And so I turn to Blogger or Blogspot or whatever this is called, which several of my friends have been on for some years, so I am trusting that they like it. I regret the absence of aggregation, which was the feature that initially appealed to me about LJ, but I can live without that. I hope that my friends will find this new blog, read it if they like, and even comment on it. My intention is, as it was on LJ, to write posts of up to a few hundred words, usually no more often than once a day, and not always that often.

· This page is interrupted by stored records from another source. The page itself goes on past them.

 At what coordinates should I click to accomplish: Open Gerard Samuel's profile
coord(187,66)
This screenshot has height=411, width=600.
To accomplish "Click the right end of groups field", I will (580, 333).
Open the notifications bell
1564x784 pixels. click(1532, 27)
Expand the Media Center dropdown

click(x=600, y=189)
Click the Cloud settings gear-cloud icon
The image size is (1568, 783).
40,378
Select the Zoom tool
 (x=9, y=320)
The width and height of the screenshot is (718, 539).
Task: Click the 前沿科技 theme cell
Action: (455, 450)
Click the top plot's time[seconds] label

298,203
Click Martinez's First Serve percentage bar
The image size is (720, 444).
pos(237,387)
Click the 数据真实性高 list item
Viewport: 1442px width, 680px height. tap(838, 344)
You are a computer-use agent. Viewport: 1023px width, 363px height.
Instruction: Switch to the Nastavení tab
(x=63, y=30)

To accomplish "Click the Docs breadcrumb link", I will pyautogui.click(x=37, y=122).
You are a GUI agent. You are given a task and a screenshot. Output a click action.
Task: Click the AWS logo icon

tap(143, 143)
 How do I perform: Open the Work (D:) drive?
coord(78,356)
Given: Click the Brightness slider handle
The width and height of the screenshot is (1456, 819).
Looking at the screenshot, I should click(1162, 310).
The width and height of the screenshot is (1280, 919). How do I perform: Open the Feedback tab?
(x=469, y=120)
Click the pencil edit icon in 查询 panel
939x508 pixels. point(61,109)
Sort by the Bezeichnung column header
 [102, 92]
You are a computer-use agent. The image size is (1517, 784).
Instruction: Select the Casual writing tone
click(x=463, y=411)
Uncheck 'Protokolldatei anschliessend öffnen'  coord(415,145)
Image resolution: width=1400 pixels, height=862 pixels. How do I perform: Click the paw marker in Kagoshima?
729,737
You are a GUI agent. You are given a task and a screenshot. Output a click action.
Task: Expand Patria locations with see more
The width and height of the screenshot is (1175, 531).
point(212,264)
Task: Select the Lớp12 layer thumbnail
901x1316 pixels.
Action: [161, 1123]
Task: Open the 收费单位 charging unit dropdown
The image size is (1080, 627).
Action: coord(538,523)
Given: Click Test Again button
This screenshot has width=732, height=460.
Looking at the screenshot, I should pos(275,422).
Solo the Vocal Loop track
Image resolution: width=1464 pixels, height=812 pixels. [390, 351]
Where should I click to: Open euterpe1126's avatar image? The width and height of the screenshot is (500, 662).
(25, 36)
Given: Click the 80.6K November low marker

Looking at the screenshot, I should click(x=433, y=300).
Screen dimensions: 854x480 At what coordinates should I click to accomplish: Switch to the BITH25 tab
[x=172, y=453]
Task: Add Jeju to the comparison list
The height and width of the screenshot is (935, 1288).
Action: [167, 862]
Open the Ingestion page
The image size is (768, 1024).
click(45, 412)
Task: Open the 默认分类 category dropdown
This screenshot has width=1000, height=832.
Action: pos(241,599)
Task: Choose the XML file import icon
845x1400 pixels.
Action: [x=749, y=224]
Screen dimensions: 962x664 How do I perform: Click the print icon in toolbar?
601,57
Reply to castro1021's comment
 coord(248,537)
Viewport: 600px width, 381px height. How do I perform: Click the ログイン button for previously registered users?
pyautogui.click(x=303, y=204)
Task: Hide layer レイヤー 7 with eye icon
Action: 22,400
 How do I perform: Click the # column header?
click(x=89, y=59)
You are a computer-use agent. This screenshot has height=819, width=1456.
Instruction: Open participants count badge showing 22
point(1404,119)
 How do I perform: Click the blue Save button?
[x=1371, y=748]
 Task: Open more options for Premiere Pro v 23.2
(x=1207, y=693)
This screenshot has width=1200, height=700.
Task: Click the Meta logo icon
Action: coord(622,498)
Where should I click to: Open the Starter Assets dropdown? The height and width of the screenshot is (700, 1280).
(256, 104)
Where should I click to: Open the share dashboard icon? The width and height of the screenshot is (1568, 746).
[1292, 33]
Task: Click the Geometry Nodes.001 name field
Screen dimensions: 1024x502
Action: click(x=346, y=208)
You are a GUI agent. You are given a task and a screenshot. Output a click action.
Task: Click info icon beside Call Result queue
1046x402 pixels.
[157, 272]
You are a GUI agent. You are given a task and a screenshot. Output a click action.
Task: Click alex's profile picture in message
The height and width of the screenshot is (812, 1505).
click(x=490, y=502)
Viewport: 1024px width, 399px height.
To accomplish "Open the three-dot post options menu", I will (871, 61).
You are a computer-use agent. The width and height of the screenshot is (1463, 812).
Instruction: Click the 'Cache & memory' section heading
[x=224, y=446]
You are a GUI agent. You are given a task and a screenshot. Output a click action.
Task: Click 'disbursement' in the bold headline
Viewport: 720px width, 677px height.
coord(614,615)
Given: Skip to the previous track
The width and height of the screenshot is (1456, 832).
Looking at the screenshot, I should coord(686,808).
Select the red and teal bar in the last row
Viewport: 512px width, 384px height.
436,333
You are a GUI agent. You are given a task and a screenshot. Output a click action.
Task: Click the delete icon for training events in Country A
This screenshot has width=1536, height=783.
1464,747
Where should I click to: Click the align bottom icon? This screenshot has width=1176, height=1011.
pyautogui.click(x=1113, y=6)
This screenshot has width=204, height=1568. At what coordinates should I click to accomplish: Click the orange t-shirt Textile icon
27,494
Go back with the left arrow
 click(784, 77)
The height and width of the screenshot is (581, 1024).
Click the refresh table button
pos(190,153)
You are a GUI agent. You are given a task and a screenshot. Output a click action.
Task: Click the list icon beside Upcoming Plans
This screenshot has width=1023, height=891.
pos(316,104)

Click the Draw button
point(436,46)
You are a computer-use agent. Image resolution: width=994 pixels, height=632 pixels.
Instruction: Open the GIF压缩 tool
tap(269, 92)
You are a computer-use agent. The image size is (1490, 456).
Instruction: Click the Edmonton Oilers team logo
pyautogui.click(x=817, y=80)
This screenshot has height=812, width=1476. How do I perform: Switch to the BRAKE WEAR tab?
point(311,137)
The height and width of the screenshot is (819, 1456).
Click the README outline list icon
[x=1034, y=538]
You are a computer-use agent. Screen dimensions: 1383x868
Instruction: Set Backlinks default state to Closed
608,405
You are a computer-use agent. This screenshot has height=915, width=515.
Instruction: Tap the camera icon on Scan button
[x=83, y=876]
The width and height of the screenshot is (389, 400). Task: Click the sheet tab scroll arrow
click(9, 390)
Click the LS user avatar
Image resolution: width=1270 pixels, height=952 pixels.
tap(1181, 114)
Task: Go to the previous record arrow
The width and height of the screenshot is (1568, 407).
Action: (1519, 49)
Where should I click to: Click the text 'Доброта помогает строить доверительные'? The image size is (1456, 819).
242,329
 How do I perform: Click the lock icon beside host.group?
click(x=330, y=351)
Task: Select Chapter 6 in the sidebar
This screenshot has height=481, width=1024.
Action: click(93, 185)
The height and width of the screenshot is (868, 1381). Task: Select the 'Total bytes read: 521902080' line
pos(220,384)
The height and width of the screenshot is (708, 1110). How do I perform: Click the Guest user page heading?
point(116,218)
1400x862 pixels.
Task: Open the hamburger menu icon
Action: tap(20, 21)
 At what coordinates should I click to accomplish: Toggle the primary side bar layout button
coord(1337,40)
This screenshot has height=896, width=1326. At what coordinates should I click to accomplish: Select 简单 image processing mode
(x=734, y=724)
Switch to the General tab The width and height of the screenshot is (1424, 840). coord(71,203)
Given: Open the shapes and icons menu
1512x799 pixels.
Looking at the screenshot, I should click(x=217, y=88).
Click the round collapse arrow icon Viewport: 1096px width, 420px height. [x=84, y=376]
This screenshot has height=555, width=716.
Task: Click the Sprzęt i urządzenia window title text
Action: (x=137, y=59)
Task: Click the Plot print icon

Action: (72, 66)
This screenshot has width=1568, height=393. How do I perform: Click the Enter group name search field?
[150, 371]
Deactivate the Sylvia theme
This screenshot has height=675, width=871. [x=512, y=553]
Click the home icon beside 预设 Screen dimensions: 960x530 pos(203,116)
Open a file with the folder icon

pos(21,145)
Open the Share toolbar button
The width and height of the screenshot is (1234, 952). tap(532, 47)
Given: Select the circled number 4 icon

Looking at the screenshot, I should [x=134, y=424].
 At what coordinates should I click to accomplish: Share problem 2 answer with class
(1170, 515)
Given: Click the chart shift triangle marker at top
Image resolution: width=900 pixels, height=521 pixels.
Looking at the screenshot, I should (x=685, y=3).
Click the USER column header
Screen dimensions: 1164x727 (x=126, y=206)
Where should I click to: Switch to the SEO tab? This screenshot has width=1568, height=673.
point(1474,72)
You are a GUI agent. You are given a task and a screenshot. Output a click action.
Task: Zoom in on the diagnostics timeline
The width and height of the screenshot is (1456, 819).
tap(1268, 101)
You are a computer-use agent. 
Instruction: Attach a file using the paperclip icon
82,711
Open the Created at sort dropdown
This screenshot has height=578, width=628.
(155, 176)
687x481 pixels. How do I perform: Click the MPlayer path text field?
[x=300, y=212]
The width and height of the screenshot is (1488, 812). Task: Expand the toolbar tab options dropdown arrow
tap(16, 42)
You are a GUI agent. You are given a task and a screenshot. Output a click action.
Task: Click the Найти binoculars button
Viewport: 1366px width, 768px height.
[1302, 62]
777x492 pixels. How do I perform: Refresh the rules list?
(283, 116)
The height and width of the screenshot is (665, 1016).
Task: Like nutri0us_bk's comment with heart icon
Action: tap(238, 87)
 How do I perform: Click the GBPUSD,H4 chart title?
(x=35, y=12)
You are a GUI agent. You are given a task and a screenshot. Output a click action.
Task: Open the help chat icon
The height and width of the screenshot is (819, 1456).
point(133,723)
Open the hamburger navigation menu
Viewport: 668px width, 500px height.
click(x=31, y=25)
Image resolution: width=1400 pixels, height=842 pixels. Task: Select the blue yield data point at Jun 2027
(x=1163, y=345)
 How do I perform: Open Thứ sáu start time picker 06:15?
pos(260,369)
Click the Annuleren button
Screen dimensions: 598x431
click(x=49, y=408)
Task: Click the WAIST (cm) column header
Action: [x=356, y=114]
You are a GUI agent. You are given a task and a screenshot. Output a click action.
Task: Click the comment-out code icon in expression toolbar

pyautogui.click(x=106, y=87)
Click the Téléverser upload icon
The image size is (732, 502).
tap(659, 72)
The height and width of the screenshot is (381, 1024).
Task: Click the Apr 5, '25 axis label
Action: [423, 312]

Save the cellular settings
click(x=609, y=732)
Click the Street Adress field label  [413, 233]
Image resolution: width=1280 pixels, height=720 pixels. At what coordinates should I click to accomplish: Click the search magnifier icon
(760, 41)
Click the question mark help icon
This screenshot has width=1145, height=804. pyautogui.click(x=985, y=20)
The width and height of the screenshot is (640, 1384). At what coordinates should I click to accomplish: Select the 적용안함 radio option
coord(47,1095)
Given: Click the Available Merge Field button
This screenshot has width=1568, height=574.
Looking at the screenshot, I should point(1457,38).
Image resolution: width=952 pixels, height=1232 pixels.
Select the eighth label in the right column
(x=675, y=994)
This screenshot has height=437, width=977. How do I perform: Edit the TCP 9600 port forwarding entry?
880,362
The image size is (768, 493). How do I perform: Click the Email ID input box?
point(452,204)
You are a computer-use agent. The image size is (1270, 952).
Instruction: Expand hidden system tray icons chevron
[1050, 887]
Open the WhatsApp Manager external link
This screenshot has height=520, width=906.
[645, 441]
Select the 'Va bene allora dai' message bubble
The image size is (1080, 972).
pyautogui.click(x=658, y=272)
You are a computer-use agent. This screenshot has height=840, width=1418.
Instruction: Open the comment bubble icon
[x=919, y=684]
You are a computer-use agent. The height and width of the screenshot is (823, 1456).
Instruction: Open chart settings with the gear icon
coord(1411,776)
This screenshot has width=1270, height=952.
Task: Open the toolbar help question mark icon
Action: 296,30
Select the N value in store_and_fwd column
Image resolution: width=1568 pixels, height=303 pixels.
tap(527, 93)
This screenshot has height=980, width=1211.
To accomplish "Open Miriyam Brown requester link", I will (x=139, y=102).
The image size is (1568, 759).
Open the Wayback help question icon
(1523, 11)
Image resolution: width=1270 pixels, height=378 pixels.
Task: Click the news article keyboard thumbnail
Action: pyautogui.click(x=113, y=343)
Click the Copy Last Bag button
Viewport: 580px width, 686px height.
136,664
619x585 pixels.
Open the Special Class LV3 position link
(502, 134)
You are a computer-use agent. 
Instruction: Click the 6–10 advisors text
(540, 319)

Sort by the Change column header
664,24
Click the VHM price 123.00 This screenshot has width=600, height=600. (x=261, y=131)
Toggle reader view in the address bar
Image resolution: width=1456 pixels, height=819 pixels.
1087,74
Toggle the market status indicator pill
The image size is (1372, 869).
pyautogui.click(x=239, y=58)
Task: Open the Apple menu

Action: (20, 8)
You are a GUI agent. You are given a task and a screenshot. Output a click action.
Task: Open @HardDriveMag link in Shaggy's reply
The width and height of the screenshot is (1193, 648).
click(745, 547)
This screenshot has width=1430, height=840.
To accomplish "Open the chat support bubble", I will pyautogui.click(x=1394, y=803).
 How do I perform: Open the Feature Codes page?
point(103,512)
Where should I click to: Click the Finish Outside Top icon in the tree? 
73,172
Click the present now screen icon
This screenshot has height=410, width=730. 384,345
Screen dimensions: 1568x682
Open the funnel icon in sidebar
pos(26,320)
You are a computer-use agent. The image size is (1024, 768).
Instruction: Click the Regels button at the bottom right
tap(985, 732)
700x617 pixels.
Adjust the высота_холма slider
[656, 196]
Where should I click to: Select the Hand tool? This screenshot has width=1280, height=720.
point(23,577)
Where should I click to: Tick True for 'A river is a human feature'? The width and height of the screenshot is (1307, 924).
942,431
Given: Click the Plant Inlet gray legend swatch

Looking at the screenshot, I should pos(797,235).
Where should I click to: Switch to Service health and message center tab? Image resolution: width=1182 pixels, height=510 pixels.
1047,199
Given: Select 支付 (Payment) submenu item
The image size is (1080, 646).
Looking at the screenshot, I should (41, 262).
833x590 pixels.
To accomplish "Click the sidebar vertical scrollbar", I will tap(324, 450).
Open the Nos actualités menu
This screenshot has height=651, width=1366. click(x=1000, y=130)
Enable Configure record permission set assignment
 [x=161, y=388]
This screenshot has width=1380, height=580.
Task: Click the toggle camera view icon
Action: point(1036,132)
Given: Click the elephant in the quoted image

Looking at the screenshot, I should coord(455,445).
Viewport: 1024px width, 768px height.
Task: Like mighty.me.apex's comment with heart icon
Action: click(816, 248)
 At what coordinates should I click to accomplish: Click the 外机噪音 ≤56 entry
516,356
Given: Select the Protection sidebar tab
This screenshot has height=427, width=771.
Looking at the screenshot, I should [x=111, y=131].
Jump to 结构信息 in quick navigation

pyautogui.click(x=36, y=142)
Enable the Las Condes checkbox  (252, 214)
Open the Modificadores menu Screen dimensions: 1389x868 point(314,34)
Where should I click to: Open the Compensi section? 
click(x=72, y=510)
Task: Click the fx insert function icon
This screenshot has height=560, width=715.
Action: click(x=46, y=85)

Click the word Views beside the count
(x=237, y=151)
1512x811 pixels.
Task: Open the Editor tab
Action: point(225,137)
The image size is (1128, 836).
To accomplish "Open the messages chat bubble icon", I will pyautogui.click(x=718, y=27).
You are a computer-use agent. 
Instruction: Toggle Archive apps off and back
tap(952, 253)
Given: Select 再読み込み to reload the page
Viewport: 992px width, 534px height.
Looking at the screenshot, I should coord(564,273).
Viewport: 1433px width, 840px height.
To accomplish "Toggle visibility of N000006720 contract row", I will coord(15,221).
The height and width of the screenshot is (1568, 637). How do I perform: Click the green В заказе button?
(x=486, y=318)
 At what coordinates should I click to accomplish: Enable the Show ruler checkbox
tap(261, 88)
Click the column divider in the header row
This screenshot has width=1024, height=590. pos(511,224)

Lastly, this offers me an opportunity to use the preferred spelling of my username, Kalimac, which was unavailable when I joined LJ. Kalimac Brandagamba, as explained in notes buried deep in the last appendix to J.R.R. Tolkien's The Lord of the Rings, was the "untranslated" "genuine Hobbitish" name of Merry Brandybuck, the character I most closely identify with. He's a practical fellow who can take care of himself, but he's also a stuffy little pedant who spends all his time in Rivendell looking at maps. That's me. Early in my online days I sometimes used Meriadoc, his full name in the story, as a handle on bulletin boards where anonymity was desirable, but every time I did so, I found that others were desperately eager to inform me that they knew where the name come from. I tired of this and decided that I hadn't been obscure enough. Hence Kalimac.